__Assignment__
For the entries below, the result should be an exact transcription of the lines from the one with "Viewport: 1036px width, 1171px" up to and including the one with "Task: Apply left text alignment", and only those.

__Given entries__
________________________
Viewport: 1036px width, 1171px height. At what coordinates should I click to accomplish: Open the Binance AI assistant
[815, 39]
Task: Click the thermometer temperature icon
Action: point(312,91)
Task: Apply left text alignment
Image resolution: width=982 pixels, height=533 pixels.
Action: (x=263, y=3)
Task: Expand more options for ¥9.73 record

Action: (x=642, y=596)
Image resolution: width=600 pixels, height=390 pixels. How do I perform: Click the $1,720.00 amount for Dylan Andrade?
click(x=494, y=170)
________________________
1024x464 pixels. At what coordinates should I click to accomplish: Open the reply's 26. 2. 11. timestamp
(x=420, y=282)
________________________
__Task answer__
Viewport: 1036px width, 1171px height. At what coordinates should I click to accomplish: Open the Binance AI assistant
[815, 39]
Task: Click the thermometer temperature icon
Action: point(312,91)
Task: Apply left text alignment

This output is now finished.